* [How to complete this task] Return each line in the rows below that contains the string "item". Case counts.

* [Data extracts]
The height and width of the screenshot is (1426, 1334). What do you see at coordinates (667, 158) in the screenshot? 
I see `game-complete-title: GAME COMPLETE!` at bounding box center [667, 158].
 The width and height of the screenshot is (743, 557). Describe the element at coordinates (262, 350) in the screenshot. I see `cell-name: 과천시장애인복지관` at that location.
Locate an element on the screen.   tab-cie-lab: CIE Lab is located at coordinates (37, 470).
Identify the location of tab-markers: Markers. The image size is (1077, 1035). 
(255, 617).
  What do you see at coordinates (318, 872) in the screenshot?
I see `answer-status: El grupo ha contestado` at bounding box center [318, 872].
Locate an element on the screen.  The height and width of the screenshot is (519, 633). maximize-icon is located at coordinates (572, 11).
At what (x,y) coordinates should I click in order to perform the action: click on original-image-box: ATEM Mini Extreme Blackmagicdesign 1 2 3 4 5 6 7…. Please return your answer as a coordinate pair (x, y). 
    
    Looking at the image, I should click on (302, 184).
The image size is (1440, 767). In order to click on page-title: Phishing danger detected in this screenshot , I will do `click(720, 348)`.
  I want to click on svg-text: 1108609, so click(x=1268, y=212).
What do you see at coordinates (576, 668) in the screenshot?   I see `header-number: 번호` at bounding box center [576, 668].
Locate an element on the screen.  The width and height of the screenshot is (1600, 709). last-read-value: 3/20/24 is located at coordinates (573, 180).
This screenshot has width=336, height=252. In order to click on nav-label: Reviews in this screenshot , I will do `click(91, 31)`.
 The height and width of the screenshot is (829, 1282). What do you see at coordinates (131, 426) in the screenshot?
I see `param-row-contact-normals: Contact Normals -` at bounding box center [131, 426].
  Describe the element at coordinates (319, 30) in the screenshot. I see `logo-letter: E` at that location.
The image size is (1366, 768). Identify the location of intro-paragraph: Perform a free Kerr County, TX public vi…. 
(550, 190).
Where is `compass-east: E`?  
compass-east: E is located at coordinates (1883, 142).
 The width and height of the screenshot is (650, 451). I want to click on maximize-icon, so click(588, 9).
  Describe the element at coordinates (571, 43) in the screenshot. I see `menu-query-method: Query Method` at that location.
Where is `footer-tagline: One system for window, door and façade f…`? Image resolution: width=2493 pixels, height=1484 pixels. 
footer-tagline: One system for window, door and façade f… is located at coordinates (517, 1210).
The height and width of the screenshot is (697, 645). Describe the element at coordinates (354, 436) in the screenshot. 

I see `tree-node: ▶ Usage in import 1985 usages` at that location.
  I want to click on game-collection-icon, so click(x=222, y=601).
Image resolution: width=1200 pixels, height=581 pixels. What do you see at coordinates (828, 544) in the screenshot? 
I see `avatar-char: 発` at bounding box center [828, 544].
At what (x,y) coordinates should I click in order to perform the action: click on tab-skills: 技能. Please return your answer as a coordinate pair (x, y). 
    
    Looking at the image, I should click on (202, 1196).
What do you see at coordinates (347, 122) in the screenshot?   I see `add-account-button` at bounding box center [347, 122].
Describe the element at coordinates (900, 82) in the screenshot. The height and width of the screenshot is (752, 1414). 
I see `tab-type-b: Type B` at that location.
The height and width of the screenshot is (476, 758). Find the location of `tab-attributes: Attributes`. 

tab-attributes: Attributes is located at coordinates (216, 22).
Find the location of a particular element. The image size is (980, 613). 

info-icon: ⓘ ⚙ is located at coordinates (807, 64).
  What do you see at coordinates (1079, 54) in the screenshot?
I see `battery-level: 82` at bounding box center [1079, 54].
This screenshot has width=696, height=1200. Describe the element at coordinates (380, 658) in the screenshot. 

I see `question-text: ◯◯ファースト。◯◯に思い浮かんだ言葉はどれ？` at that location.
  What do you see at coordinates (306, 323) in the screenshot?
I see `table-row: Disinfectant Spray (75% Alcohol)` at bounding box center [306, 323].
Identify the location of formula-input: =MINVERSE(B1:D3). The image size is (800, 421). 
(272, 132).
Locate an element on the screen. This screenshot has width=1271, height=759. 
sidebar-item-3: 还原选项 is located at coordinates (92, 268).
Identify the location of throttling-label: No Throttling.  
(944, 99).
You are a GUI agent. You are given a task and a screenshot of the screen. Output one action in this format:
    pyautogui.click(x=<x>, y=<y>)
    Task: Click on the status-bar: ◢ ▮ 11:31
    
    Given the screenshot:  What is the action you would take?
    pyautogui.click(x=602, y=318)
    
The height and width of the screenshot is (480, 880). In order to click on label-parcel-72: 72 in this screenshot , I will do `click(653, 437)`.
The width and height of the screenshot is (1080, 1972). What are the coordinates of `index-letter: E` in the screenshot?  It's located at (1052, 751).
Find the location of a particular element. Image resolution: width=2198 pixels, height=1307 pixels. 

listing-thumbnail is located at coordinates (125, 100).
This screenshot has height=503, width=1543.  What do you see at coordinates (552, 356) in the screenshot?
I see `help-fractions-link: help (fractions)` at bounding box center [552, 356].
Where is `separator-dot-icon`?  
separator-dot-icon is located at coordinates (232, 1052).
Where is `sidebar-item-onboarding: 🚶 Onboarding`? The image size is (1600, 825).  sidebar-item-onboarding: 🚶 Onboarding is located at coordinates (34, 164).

* [Answer area]
sidebar-item-3: 还原选项 is located at coordinates (92, 268).
Where is `sidebar-item-onboarding: 🚶 Onboarding`? The image size is (1600, 825).  sidebar-item-onboarding: 🚶 Onboarding is located at coordinates (34, 164).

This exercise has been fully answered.